Assuming an easement did exist, it may have been extinguished. In a deed dated May 14, 1932, Mildred S. Kent, owner of the lot now owned by Lewis, apparently deeded the easement back to C.I. Bigney. Pl.'s Ex. 8. Lewis's own deed does not mention an easement over Markarian's property. Pl.'s Ex. 7. As evidence of the easement, Lewis states that Markarian's deed refers to an easement. At the first preliminary injunction hearing, however, Markarian's deed was marked for identification only as Exhibit H and thus cannot be considered by this Court at this time.
Perhaps recognizing that the land evidence records do not clearly indicate an easement, Lewis obtained a document signed by Jean Markarian on October 9, 2007, entitled "Grant of Easement." Def.'s Ex. O. The document states that it grants Lewis a right-of-way on the same five-foot strip of land indicated on the plat map recorded on July 17, 1926. Id. The document also states that the right-of-way "may be revoked at any time." Id.
This Court does not determine whether Lewis has an easement over Markarian's property. At the very least, the evidence would suggest that Lewis may have a license to access an area five feet in width on the southern edge of Markarian's property. The "Grant of Easement" signed by Markarian on October 9, 2007, because it is revocable, may be more properly characterized as a license rather than an easement.See Cain v. Johnson, 755 A.2d 156, 172 (R.I. 2000) (licensee is "a person who is privileged to enter or remain on land only by virtue of the possessor's consent" (internal quotations omitted)); 7 Thompson onReal Property § 60.03(a)(7)(iv) at 492 (Thomas ed. 2006) ("A license is revocable; an easement is not.").

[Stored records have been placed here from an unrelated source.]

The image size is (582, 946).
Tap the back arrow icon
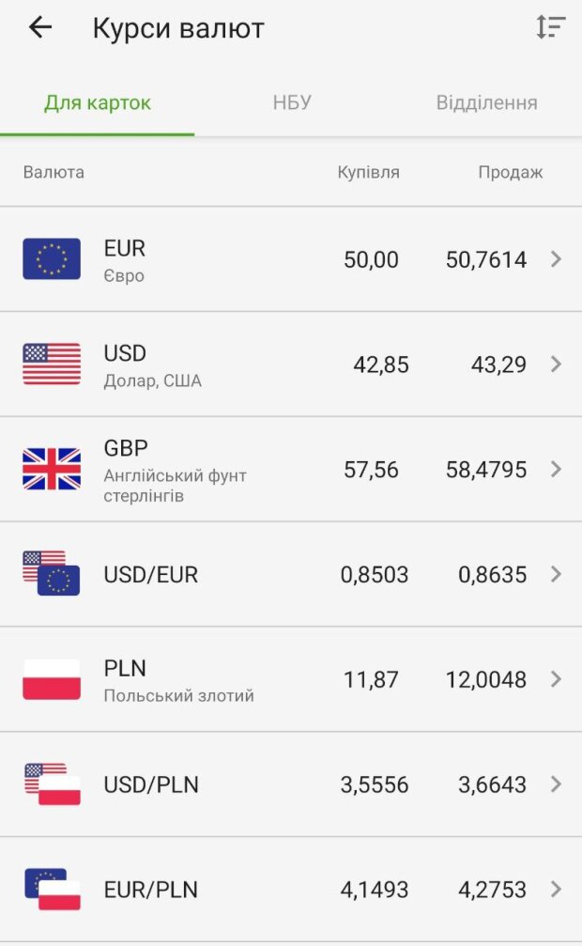click(x=40, y=27)
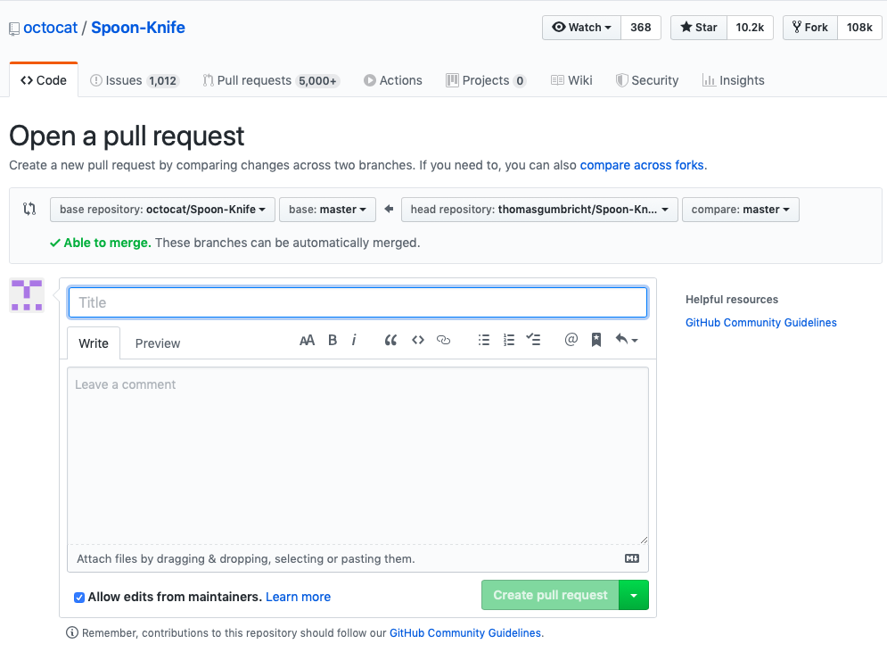
Task: Open the base repository dropdown
Action: [x=162, y=210]
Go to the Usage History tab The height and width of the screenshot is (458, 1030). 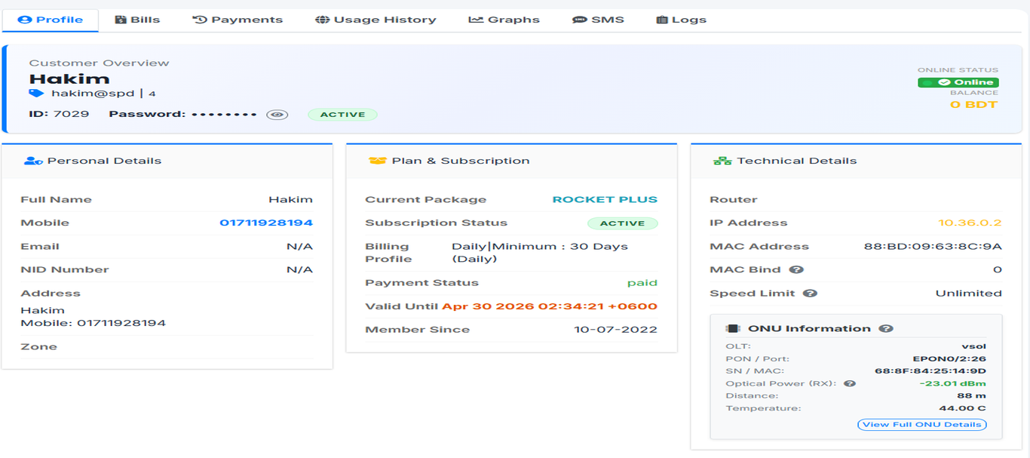(x=376, y=20)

5 Most courts distinguish between a continuing and a repeated trespass. "An unprivileged remaining on land in another's possession is a continuing trespass for the entire time during which the actor wrongfully remains. Such a continuing trespass is to be distinguished from a series of separate trespasses on land [i.e., a repeated trespass], as where A habitually crosses B's field without a privilege to do so." Restatement (Second) of Torts, § 158, cmt. m (1989);see also Mesolella v. Providence, 508 A.2d 661, 668 n. 8 (R.I. 1986) (continuing trespass is an "`an unprivileged remaining on land in another's possession'" (quoting the Restatement (Second) of Torts)). However, in Garabedian, the Rhode Island Supreme Court suggested that a defendant who had been ejected from a racetrack and who repeatedly returned had committed a "continuing trespass." SeeGarabedian, 113 R.I. at 137.
6 See also Planned Parenthood of Mid-Iowa v. Maki, 478 N.W.2d 637,639-640 (Iowa 1991) ("Generally, an injunction will lie to restrain repeated trespasses so as to prevent irreparable injury and a multiplicity of suits."); Morris v. Mullis, 590 S.E.2d 823, 832 (Ga.Ct.App. 2003) ("This Court has recognized that resort to equity is appropriate to prevent multiple suits on the same issue. . . .");Kugler v. Ryan, 682 S.W.2d 47, 50 (Mo.Ct.App. 1984) ("When a trespass is repeated and would require a multiplicity of suits to redress . . . damages are not an adequate remedy.").